Sonic was founded in the 1950s by Troy Smith, a former milk-and-bread delivery man with entrepreneurial aspirations. He opened Troy's Pan Full of Chicken in Shawnee, Oklahoma in 1953 and, soon after, added a root-beer stand, The Top Hat Drive-In. The Top Hat quickly exceeded the Pan Full in profit, so Troy focused his efforts on perfecting the American drive-in diner. He added speakers for ordering at each parking space and hired carhops to deliver the food. A supplemental intercom system, which could play music, helped attract a younger crowd. Sales subsequently tripled. The first franchise opened in 1956 under the name Sonic, as Top Hat was already trademarked by another company.

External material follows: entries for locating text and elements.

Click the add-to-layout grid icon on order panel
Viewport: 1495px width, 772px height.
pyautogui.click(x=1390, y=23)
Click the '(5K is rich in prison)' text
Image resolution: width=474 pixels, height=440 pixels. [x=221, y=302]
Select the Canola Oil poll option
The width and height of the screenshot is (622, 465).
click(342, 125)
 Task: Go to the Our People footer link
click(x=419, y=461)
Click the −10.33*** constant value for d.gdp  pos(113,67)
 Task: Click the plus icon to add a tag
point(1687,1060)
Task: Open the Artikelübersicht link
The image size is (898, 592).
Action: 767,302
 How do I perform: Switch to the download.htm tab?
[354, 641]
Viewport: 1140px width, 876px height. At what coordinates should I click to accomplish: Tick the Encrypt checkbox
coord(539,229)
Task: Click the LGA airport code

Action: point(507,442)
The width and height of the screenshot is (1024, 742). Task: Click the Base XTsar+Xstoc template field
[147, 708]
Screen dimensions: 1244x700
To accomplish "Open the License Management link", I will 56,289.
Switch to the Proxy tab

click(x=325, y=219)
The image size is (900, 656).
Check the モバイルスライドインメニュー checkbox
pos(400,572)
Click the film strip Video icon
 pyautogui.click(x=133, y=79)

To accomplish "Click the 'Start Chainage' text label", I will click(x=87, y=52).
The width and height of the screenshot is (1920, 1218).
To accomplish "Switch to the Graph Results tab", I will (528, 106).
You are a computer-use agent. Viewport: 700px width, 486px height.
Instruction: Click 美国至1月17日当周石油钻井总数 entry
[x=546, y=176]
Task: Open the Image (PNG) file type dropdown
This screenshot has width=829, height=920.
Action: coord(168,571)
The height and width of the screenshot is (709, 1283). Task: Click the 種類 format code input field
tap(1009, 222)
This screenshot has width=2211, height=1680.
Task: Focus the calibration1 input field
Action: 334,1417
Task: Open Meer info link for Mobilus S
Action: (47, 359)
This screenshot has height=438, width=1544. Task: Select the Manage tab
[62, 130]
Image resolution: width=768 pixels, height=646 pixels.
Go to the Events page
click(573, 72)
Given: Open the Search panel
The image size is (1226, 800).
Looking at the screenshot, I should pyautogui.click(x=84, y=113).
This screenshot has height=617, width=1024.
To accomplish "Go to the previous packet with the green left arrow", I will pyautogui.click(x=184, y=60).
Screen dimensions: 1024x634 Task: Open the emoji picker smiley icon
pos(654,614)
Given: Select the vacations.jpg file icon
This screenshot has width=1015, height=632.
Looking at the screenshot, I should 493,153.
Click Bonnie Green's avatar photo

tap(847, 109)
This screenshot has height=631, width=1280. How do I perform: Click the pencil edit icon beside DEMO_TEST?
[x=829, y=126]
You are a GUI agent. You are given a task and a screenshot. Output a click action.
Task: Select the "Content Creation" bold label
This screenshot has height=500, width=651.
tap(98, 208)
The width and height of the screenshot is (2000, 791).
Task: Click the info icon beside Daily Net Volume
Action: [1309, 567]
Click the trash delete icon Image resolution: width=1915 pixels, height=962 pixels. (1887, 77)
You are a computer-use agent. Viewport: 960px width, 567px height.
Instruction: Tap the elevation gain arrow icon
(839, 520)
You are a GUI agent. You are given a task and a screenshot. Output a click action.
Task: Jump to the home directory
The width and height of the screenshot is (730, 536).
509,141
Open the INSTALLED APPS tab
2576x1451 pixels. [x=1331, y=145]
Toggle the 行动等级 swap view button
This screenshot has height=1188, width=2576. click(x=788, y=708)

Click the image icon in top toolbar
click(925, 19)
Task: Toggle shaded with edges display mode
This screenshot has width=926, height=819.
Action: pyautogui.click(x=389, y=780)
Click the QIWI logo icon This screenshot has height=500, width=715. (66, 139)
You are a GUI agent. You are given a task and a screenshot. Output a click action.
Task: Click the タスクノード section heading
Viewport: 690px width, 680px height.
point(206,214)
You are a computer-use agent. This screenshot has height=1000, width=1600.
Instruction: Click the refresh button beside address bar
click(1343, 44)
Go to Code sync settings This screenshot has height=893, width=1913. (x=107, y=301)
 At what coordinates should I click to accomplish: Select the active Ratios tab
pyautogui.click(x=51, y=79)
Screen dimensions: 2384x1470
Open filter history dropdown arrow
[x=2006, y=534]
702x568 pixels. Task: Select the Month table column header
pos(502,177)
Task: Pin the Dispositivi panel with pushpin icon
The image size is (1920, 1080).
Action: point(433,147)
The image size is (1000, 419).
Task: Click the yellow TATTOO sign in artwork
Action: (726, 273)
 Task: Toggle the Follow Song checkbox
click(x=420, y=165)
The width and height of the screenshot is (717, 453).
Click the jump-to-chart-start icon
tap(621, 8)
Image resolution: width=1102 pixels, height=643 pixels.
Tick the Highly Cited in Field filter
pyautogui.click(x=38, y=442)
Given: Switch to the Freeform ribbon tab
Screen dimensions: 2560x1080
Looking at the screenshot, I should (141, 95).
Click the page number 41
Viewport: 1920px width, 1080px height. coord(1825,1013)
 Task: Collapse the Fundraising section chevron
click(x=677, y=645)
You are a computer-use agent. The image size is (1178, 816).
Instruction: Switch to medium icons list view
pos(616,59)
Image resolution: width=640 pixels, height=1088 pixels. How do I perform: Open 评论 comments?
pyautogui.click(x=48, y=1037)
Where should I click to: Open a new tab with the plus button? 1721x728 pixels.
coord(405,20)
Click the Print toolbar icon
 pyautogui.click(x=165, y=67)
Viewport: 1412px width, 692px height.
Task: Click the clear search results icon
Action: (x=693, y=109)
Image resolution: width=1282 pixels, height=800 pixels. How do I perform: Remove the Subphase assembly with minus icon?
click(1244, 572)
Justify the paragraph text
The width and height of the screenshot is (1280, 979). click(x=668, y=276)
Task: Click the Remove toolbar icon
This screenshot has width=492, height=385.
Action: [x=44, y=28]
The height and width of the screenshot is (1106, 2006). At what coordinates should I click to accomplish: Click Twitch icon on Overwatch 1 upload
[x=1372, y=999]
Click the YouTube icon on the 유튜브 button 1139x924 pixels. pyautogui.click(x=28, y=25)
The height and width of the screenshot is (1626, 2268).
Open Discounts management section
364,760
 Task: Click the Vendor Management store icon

The franchise grew steadily throughout the South, taking root in small towns, and by 1972 there were 172 locations. That number had multiplied to 1,000 by 1978. As growth accelerated, the owners managed to avoid strict operational requirements or menu mandates and charged modest franchise fees. This laissez-faire approach hurt marketing efforts as restaurant quality and offerings varied considerably between locations. By the 1980s, this strategy had become unprofitable. At this juncture, joint marketing efforts, higher franchise fees and strict operational requirements were implemented, improving public perception and efficiency. The chain then embarked on another expansion, becoming a truly national chain. A leverage buyout privatized Sonic in 1984.
Sonic again went public, on the New York Stock Exchange, in 1991. Its stock has been a perennial laggard since the recession, falling from a high of $25.09 in 2007 to less than $9. To put that performance into context, shareholders have endured an annualized decline of 25% since 2008. Sales and net income dropped 12% and 25% annually, on average, over that span. Morningstar, seeing value in the depressed equity, upgraded it to five stars, the researcher's highest rating, on December 31. Stressing margin buoyancy and uniqueness of format, Sonic is Morningstar's preferred play in the QSR, or quick-service restaurant, space. Its valuation is, indeed, compelling relative to peer restaurant investments.